2. Obama enquanto design
Também o design
conheceu o seu efeito Obama. Em cima da eleição de Barack Obama para
presidente, o primeiro afro-americano da história, dos Estados Unidos da
América, Umair Haque, Director do Havas Media Lab da Harvard Business School, o
principal guru do chamado Marketing 2.0, publicou um artigo intitulado “As Sete
Lições de Obama para os Inovadores Radicais”.
Obama surgia como
modelo da ideia, largamente teorizada por Haque, da inovação radical baseada em
princípios de participação, co-design e espírito comunitário. Se de Obama
designers e maketeers recolheram ensinamentos, também Barak Obama lhe pode
estar grato pelo modo como Sheppard Fairey e outros designers contribuíram para
a criação de uma identidade icónica de Obama; no final a eleição e a celebração
da eleição tinha menos a ver com o homem
eleito e mais a ver com aquilo que ela, real ou virtualmente, representa
e, por isso, no fim percebia-se que afinal Obama fora sempre, também, um
projecto de design.

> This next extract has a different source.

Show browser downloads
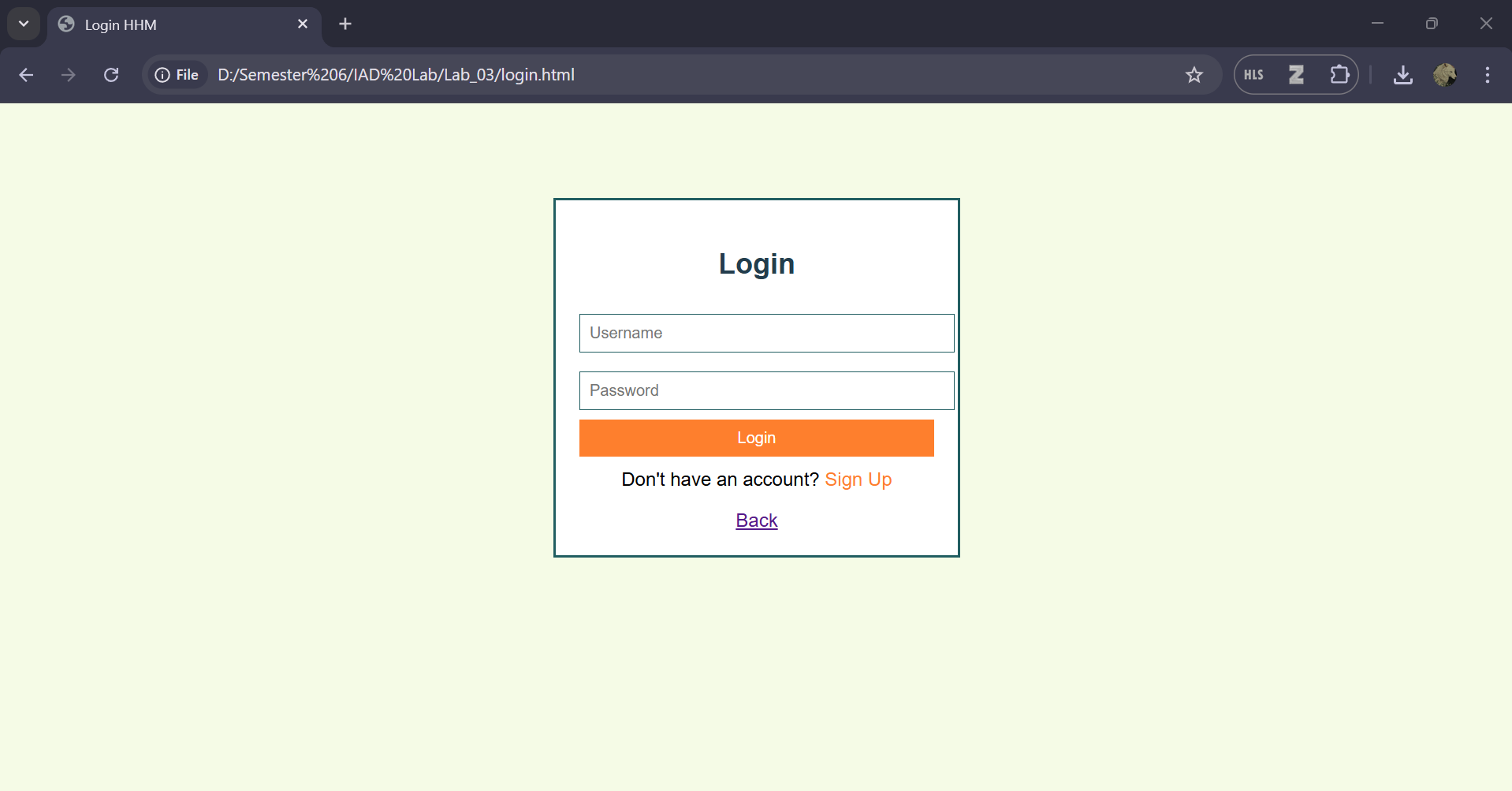The height and width of the screenshot is (791, 1512). coord(1402,75)
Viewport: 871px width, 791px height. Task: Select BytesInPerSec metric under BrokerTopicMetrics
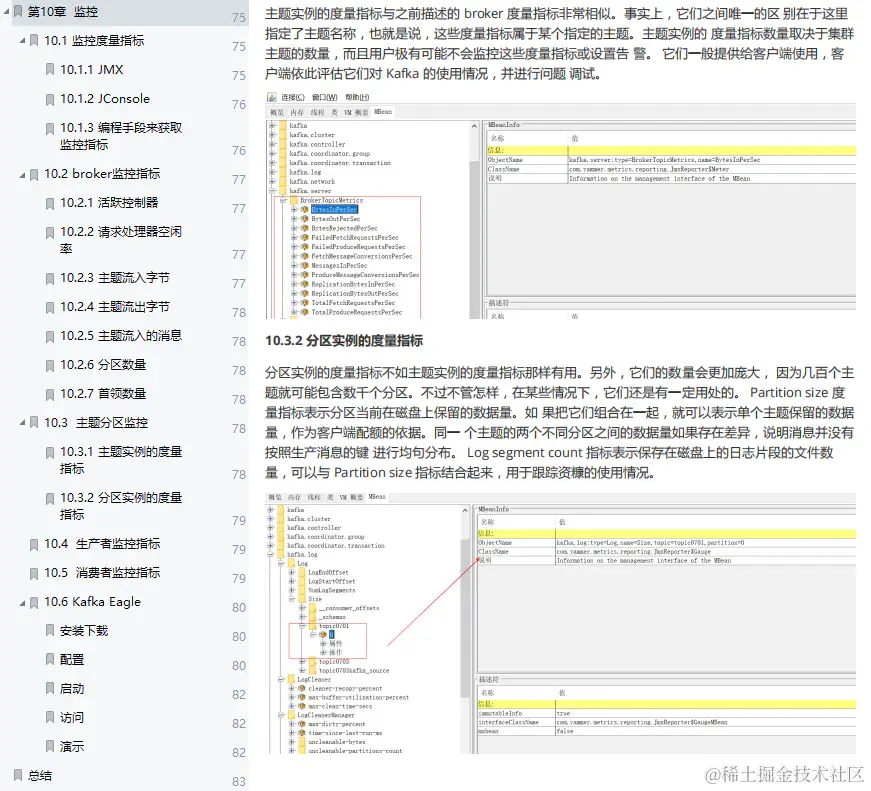coord(332,209)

Um projecto de design que podia ser caracterizado com
muitas das palavras-chave da década: DIY
(Design It Yourself); Mobs
(Mobilizador de Massas); relacional, social e político.

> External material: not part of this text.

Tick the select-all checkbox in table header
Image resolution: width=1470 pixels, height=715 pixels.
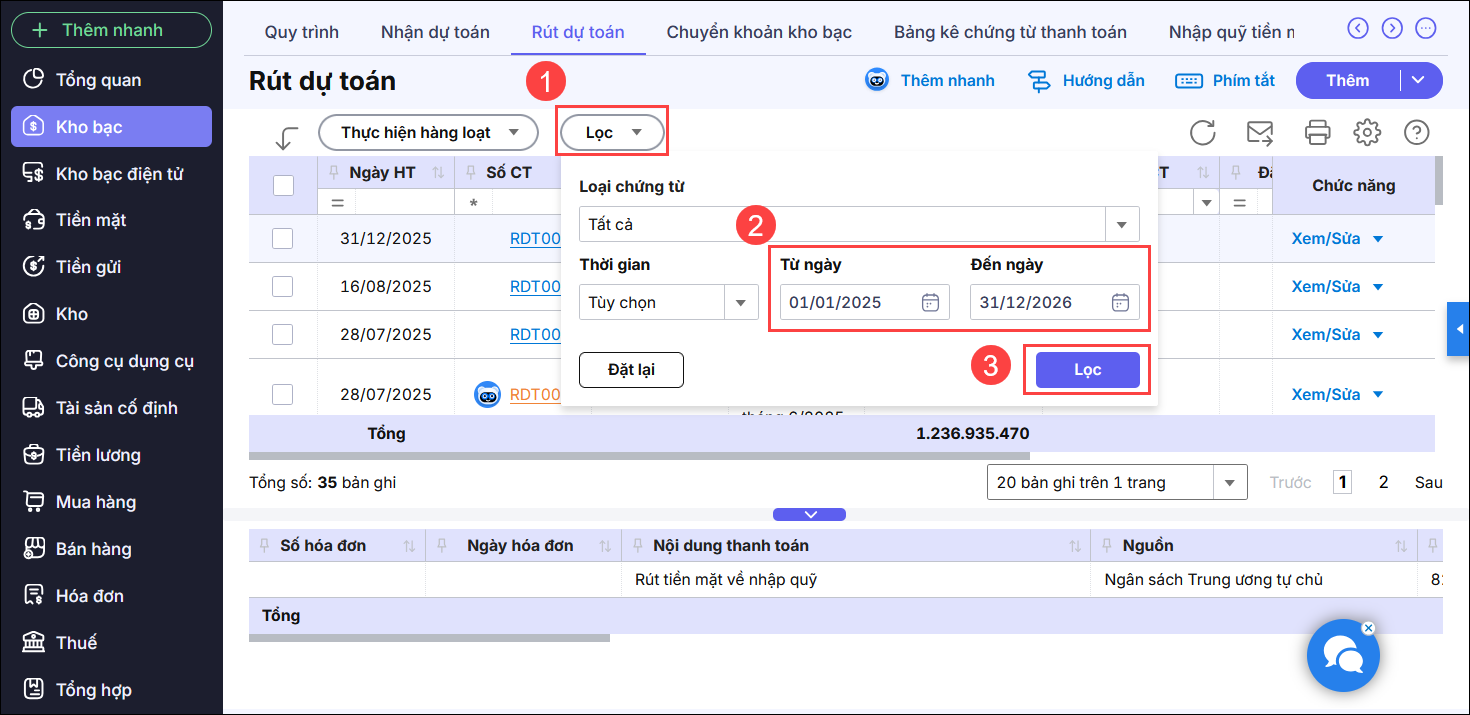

3. Tendências para a próxima década
No design, como
em muitas outras áreas, os tempos estão de feição para que em relação a
qualquer previsão de tendências uma certeza se possa, previamente, ter: tudo o
que se preveja realizar-se-á mas não exactamente do modo previsto.
Os próximos anos
irão seguramente comprovar a crescente importância, no campo do design, do
museu e da figura do curador. Curadores
como Paola Antonelli, Steven Heller ou Andrew Blauvelt assumem actualmente um
crescente protagonismo na definição de tendências projectuais. Algumas instituições
de ensino já se aperceberam disso, a Kingston University oferece, desde 2002,
uma MA em Curating Contemporary Design, outras se lhe seguirão.
São igualmente
previsíveis uma série de contra-tendências relativamente ao que dominou, pelo
menos em parte, esta primeira década do Século: a crise dos blogues e o
regresso do papel, da self-production
e do universo zine; o ressurgimento de formas de mediação institucional e o
regresso de uma conflitualidade que resulta, por um lado do que esgotamento de
utopias que dominam a última década (crescente comercialização e banalização
dos valores sociais, ecológicos etc.) e, por outro lado, da necessidade de um
novo design industrial, mais estrutural, capaz de suceder a uma realidade mais
difusa imposta pela explosão das indústrias criativas. Se se quiser, o regresso
à velha indústria, depois destes anos de gozo e choro sobre a nova realidade
pós-industrial.
Acredito, enfim,
que o design enfrentará, nos próximos anos, mais um starting from zero, que não sendo verdadeiramente um começo nem
sendo propriamente a partir do zero, contribuirá para a renovação do design. Se
nos primeiros anos da próxima década, é previsível que a identidade dos
projectos se faça por uma demarcação em relação à herança anterior (ouviremos
falar de pós-digital, pós-relacional, pós-crítico, pós-social, pós-local), será
apenas uma questão de tempo para que as práticas (e as teorias que as
apresentam) assumam identidade própria, ouviremos, então, falar em design
resiliente, universalidade popular; processos de design paralelo; sindicância,
beta perpétuo e noutras tantas noções que aguardam ainda o seu dia de invenção.
Nota: Artigo inicialmente publicado na revista Artes&Leilões, nº25, Março/Abril de 2010.